In an even later website update, though, Tapscott acknowledged Silver's analysis -- but like the others, he wasn't ready to abandon his conspiracy:

That's true, of course, but I'm not sure that it ends the discussion. In fact, it may even make the discussion of possible partisan considerations behind the closings even more relevant. Think of it this way: If 88 percent of all car dealers were Democratic contributors, rather than GOPers, how likely is it that the Obama folks would be delivering such an egregious economic blow to the group, a blow that put thousands of people out of work and deprives hundreds of Democratic donors of their means of making contributions?

Next up on the conspiracy bandwagon was NewsBusters, where Mike Sargent ranted in a May 28 post about how the media won't address right-wing blogosphere claims that "many of the Chrysler dealers that have been chosen for closing have made a habit of donating money to Republicans. The right-wing blogosphere, asserted Sargent, "has, once again, proven itself a worthy investigator."

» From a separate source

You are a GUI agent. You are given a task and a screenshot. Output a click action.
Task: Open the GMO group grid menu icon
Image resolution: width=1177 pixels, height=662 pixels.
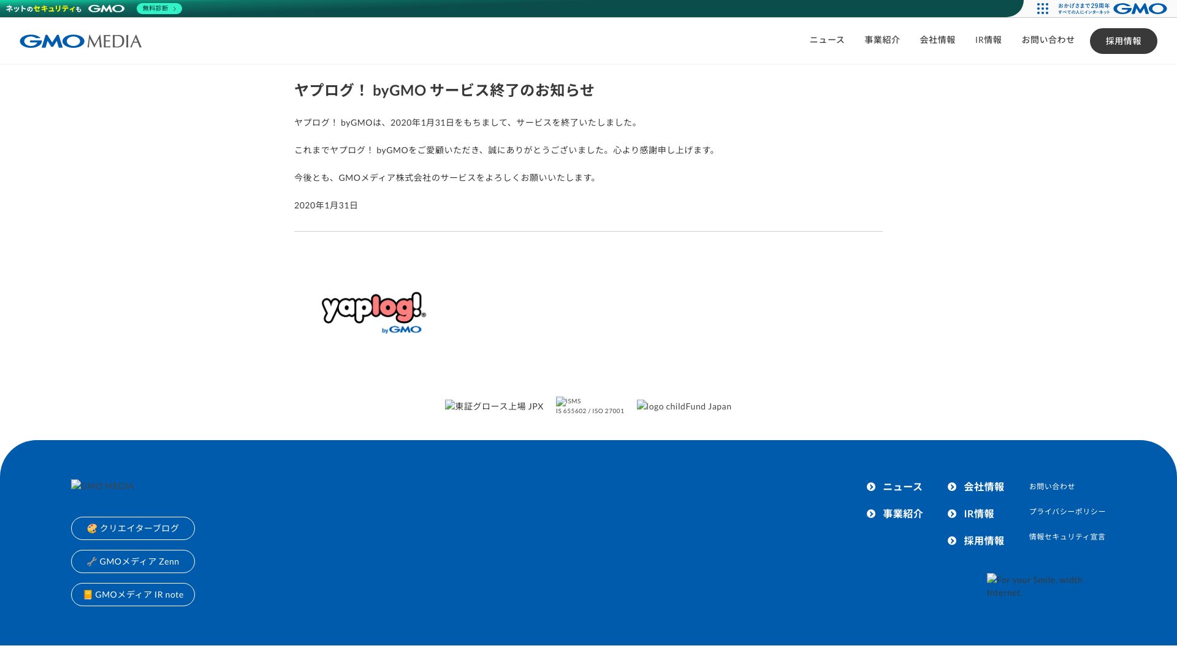click(1042, 9)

Sargent came close to stumbling over the truth at one point, noting that "One might assume that, since they are small-business owners, they are overwhelmingly supportive of the GOP." Then he quickly adds: "But assumption is not the job of a vigilant press." Of course, Sargent is assuming all of this is true and avoiding an investigation of his own, which would reveal that, yes, car dealers are indeed overwhelmingly supportive of the GOP, thus it is not surprising that a large number of Chrysler dealers would be as well.

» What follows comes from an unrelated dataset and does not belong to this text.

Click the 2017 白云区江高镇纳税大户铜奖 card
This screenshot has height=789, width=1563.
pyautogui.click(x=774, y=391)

But hey, why report facts when you're getting paid to smear Obama and the "liberal media"?

Most hilariously, though, Sargent concludes by absurdly likening this partisan witch hunt to Watergate: "The Times is already accused of letting the Watergate scoop slide to the Washington Post. One would hope that they will not repeat their mistake."

Fellow NewsBuster Tom Blumer -- who has a long history of botching simple concepts and getting basic facts wrong -- weighed in on the issue in a May 30 post, and the results are about what you'd expect. Blumer explored a tangent of the conspiracy, that minority-owned Chrysler dealers were disproportionately spared from closure. He even quoted a blogger, Sean Parnell at the Center for Competitve Politics, who had calculated that the percentage of minority-owned Chrysler dealers was almost exactly the same before and after the round of closings.

But Blumer decided that because more minority-owned dealers are allegedly located in less-than-optimal urban locations, more minority dealerships should have closed:

Parnell and his "trusty calculator" are missing an obvious point: The "enemies list" may or may not exist, but the issue of its existence is separate from the issue of minority vs. non-minority dealer survival.

There's a much bigger problem with Parnell's argument. As noted in a May 15 Wall Street Journal article by Alex P. Kellogg, when the number of dealer closures was known but not the identities of all dealers axed, minority-owned dealers publicly feared a three or more times greater depletion in their ranks:

[...]

My trusty calculator tells me that the feared closure rate was 82% (140 divided by 170; NADAM's dealer count appears to be from early 2008), while the actual closure rate was 25% (38 divided by 154).

[...]

All other factors being equal, given NADAM's [sic: he's referring to the National Association of Minority Automobile Dealers, or NAMAD] expressed fears and the general comparative dealer profile it provided the Journal, the minority-owned dealer termination rate should have been higher -- probably much higher than the 25% overall average. In fact, it's clear that NADAM expected that outcome, even if you heavily discount their worry that over 80% of minority-owned Chrysler dealers would be told to go away as overblown hyperbole.

But it would appear that all other factors were far from equal, and that influences other than bottom-line business considerations were prominent.

In other words, according to Blumer, the fact there's no evidence of a conspiracy is evidence of a conspiracy.

But that's pretty emblematic of how the ConWeb has treated this story -- the conspiracy is more important than the truth.